▶ [What to work on]
Count the lines in the items below that contain the word "Task". Give only the number.

Start of Entries supplied

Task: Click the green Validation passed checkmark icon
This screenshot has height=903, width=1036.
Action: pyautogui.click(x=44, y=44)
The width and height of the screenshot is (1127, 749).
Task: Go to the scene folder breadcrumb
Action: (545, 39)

End of Entries supplied

▶ [Written response]
2